Note 9: Factor Analysis (FA)
Model: $X = \mu + Lz + \epsilon$.
- $z \sim N(0, I)$, $\epsilon \sim N(0, \Psi)$.
- Independent.
Q1. Logic Flow: Marginal $\to$ Joint $\to$ Conditional
- Marginal $X$: $E(X) = \mu$. $Var(X) = LL^T + \Psi$.
- Joint $(X, z)$: $$\begin{pmatrix} X \\ z \end{pmatrix} \sim N \left( \begin{pmatrix} \mu \\ 0 \end{pmatrix}, \begin{pmatrix} LL^T + \Psi & L \\ L^T & I \end{pmatrix} \right)$$ (Proof of Cov(X,z): $E(X z^T) = E((Lz+\epsilon)z^T) = L E(zz^T) = L$).
Q2. Proportion of Variance Explained (PVE)
Show that PVE by $j$-th factor in FA via PCA is $\frac{\lambda_j}{tr(\Sigma)}$.
Solution: In FA via PCA, the loading vector is defined as $l_j = \sqrt{\lambda_j} v_j$.
$$PVE_j = \frac{||l_j||^2}{tr(\Sigma)} = \frac{(\sqrt{\lambda_j} v_j)^T (\sqrt{\lambda_j} v_j)}{\sum \lambda_k} = \frac{\lambda_j (v_j^T v_j)}{tr(\Sigma)} = \frac{\lambda_j}{tr(\Sigma)}$$Q3. Rotation Invariance
Is PVE overall and PVE individual invariant after rotation $\tilde{L} = LQ$?

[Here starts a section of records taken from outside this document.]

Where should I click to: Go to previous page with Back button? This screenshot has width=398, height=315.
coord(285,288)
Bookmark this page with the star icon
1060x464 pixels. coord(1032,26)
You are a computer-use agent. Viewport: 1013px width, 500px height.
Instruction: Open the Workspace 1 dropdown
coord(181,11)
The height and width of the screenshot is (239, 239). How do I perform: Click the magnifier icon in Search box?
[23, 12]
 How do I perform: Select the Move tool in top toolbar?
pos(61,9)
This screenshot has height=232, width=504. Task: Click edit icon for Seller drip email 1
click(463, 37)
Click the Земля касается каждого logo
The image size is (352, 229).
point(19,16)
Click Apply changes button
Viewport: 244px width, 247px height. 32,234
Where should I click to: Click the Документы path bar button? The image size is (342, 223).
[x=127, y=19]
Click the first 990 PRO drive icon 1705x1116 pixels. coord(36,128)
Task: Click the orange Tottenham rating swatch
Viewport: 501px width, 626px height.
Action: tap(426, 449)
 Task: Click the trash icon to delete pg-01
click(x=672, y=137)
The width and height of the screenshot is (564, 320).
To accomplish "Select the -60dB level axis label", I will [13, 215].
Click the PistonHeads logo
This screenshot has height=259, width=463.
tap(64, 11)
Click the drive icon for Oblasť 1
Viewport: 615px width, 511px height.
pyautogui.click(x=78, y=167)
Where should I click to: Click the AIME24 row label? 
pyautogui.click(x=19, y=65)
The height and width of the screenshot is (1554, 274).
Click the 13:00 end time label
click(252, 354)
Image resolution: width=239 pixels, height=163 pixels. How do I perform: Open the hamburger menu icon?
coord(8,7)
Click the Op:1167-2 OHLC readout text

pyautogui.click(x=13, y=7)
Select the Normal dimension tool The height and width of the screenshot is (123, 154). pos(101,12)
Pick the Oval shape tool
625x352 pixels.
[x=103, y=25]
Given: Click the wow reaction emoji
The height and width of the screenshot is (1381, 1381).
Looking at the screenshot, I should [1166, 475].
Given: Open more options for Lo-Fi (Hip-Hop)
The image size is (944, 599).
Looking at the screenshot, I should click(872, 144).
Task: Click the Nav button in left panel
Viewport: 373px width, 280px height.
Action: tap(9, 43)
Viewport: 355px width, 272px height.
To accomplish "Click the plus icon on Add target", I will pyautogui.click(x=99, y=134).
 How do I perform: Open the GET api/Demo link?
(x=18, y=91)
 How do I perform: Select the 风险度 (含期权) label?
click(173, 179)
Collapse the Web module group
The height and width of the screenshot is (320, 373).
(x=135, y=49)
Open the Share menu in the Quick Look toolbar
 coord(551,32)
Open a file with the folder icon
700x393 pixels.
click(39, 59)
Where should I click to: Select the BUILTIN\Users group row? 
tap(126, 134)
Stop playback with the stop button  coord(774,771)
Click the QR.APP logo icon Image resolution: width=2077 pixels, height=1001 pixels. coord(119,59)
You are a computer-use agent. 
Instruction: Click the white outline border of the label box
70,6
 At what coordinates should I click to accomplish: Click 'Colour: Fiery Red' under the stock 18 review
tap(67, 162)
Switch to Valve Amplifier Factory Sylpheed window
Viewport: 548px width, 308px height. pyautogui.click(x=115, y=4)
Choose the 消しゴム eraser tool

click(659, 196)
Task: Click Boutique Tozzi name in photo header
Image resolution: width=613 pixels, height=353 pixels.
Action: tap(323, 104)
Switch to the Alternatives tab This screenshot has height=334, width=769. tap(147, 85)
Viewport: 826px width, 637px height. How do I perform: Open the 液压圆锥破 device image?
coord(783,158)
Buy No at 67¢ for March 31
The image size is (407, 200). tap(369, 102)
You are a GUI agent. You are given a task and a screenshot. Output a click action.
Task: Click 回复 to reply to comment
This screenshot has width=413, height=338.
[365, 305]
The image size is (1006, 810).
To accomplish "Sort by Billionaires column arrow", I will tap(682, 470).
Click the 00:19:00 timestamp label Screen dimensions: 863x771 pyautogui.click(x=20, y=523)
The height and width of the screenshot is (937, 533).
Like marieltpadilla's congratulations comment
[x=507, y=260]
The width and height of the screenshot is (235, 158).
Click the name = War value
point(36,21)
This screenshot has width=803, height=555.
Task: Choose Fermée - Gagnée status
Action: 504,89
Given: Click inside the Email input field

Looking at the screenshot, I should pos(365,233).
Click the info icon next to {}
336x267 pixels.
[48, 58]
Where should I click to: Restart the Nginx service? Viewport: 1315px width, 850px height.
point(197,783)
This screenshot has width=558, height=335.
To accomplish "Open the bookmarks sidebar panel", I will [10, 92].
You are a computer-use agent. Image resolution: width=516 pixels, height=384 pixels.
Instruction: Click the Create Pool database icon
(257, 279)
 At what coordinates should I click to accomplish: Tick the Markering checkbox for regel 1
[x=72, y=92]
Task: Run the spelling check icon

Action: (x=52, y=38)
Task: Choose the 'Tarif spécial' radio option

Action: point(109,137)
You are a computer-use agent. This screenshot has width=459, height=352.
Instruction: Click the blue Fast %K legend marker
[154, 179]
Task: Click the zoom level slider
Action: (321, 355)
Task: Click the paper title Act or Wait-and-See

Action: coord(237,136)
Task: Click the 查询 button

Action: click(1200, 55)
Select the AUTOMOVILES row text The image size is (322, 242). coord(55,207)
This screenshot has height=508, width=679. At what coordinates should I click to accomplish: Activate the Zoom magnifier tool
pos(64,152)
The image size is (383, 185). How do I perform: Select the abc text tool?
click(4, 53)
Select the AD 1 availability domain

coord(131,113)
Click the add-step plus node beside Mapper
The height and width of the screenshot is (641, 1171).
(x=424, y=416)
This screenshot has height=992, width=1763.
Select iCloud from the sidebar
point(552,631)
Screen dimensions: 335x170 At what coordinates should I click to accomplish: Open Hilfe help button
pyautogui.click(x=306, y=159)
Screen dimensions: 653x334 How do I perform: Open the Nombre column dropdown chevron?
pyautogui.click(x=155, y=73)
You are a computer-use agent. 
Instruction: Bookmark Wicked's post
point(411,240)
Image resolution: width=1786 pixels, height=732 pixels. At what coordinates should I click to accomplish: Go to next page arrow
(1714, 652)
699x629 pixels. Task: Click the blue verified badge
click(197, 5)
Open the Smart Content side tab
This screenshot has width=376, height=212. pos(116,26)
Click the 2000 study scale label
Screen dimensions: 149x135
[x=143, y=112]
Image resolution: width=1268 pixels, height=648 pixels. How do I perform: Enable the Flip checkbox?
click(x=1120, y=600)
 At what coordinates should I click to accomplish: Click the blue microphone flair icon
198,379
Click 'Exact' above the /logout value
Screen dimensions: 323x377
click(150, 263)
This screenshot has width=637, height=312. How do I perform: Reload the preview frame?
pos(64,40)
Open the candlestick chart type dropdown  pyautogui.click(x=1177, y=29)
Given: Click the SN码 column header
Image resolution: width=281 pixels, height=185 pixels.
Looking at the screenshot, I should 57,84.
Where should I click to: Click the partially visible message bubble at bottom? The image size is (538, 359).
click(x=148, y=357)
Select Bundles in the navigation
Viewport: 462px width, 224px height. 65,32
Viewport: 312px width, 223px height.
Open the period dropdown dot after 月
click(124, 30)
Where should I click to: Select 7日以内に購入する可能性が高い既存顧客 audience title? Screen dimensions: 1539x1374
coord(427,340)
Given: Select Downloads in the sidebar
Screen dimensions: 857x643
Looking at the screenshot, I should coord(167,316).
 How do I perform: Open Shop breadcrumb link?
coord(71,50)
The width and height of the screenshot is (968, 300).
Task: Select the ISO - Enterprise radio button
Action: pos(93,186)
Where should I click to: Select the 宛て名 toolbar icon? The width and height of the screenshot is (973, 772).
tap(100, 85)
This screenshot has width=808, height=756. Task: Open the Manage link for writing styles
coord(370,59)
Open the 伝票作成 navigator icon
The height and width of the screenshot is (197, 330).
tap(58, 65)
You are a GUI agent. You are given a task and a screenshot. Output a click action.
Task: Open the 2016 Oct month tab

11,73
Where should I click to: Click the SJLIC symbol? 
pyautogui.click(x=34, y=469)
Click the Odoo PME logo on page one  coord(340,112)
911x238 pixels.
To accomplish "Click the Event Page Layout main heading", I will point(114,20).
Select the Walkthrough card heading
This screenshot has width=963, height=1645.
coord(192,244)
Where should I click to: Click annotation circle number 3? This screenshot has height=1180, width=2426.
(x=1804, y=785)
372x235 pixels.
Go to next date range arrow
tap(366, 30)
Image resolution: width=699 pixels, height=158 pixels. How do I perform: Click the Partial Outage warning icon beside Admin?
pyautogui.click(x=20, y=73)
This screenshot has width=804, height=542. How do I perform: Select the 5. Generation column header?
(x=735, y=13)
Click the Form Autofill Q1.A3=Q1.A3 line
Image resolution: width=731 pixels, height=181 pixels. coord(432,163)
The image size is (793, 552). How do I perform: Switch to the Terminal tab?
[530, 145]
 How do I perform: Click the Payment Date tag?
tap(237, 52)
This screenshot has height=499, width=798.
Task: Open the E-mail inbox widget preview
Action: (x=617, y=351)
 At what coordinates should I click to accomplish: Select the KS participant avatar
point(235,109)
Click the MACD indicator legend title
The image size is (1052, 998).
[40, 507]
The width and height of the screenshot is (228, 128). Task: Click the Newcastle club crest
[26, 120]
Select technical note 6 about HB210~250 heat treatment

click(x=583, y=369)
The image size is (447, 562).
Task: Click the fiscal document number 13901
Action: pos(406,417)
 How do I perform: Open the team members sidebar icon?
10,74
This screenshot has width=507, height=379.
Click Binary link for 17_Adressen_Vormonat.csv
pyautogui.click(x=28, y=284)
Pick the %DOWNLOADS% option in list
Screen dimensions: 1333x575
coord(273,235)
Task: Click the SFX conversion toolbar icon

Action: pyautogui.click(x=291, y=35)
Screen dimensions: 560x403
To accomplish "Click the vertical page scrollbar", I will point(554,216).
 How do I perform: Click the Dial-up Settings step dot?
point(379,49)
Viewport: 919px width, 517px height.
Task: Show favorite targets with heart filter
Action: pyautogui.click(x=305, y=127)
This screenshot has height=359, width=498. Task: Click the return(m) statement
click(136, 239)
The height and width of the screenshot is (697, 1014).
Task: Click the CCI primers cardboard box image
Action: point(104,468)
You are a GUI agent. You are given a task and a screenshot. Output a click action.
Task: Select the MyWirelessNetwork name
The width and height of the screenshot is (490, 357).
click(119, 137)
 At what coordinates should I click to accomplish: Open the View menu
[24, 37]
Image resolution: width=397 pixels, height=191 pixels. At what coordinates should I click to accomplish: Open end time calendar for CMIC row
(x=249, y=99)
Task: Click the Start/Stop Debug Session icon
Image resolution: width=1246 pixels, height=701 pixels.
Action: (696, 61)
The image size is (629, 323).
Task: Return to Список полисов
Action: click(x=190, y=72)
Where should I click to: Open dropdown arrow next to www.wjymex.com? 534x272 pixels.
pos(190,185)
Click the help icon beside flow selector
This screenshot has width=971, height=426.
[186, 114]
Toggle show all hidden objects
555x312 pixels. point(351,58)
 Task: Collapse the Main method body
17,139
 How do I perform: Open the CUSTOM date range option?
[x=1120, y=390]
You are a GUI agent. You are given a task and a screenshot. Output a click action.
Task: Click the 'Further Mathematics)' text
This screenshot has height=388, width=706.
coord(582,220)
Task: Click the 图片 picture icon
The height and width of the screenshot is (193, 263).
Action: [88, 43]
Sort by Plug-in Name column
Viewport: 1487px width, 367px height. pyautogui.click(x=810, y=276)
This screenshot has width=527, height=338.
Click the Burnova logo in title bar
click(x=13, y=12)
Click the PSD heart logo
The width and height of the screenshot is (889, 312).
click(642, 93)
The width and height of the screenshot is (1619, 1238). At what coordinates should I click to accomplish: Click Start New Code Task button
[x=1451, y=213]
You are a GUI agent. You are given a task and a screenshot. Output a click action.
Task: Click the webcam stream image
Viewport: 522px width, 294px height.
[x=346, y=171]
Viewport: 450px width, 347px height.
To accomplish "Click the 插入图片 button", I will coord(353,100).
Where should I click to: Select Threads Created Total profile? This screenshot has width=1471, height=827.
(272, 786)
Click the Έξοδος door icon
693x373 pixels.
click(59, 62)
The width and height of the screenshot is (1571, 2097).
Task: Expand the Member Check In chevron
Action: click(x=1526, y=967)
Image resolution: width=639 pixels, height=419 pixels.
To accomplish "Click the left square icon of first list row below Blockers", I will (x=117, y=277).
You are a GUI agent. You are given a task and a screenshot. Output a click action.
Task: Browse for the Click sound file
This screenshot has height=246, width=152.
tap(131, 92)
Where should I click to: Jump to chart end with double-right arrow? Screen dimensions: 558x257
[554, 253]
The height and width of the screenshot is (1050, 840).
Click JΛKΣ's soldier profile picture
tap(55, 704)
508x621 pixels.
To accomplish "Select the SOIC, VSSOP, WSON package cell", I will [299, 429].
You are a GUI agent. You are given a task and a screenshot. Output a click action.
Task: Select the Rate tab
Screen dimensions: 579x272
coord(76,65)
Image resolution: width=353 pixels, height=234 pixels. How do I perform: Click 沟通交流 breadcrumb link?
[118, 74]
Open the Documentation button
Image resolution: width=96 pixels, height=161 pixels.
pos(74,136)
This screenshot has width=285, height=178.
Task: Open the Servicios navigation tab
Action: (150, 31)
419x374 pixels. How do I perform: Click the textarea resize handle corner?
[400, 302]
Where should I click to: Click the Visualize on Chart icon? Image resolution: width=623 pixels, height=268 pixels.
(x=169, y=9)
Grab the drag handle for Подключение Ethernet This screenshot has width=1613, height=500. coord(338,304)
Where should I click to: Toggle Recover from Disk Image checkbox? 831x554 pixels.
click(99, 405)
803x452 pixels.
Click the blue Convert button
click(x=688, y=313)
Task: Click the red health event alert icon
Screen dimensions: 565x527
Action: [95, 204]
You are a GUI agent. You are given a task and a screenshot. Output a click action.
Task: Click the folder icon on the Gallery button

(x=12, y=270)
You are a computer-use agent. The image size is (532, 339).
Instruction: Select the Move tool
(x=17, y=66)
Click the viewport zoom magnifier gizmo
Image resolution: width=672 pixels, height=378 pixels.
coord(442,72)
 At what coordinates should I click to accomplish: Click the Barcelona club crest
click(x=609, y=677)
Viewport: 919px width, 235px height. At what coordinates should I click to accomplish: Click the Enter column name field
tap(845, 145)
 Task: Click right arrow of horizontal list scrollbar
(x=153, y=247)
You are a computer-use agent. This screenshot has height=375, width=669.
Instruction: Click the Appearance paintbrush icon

- Overall: Yes. $trace(\tilde{L}\tilde{L}^T) = trace(LQ Q^T L^T) = trace(LL^T) = ||L||_F^2$.
- Individual: No. $||\tilde{l}_j||^2 = (Lq_j)^T (Lq_j)$. This depends on the specific column $q_j$ of the rotation matrix.
Q4. Identifiability (Example)
Given $\Sigma = \begin{pmatrix} 1 & 0.9 & 0.7 \\ 0.9 & 1 & 0.4 \\ 0.7 & 0.4 & 1 \end{pmatrix}$. Try to fit 1 Factor ($r=1$). $L = (l_{11}, l_{21}, l_{31})^T$. $\Sigma \approx LL^T + \Psi$. Equations:
- $l_{11}l_{21} = 0.9$
- $l_{11}l_{31} = 0.7$
- $l_{21}l_{31} = 0.4$
Solving for $l_{11}$:
$$l_{11}^2 = \frac{(l_{11}l_{21})(l_{11}l_{31})}{l_{21}l_{31}} = \frac{0.9 \times 0.7}{0.4} = 1.575 \implies l_{11} \approx 1.255$$Check Diagonal $\Sigma_{11}$:
$$\Sigma_{11} = l_{11}^2 + \psi_1 \implies 1 = 1.575 + \psi_1 \implies \psi_1 = -0.575$$Since variance $\psi_1$ cannot be negative, there is no solution.
Q5. Scoring (Regression Method)
Using the conditional distribution $z|x$:
$$ E(z|x) = 0 + L^T(LL^T + \Psi)^{-1}(x-\mu) $$$$ Var(z|x) = I - L^T(LL^T + \Psi)^{-1}L $$The score $\hat{z}$ is the posterior mean $E(z|x)$.
Note 10: Independent Component Analysis (ICA)
Model: $X = Lz$. Goal: Find $W = L^{-1}$ to recover $z = WX$.
Q1. Permutation Matrix
Definition: $P$ is a square matrix with a single 1 in each row and column, 0 elsewhere.
- Explicitly: $P_{kk}=1$ for $k \neq i, j$. $P_{ij} = P_{ji} = 1$ (Swap).
- Inverse: $P^T = P$ (Symmetric) and $P^T = P^{-1}$ (Orthogonal). Thus $P^{-1} = P$.
- Proof: $\tilde{L}\tilde{z} = (LP^{-1})(Pz) = L(P^{-1}P)z = Lz$. (Label switching ambiguity).
Q2. Uncorrelated $\neq$ Independent
Counter-example: Random vector $x$ takes values $\{(0,1), (0,-1), (1,0), (-1,0)\}$ with probability $1/4$ each.
- Uncorrelated: $E(x_1) = 0, E(x_2) = 0$. $x_1 x_2$ is always 0. $Cov(x_1, x_2) = 0$.
- Not Independent:
- $P(x_1=0) = 1/2$.
- $P(x_2=1) = 1/4$.
- Product: $1/8$.
- Joint $P(x_1=0, x_2=1) = 1/4$.
- $1/4 \neq 1/8$, thus not independent.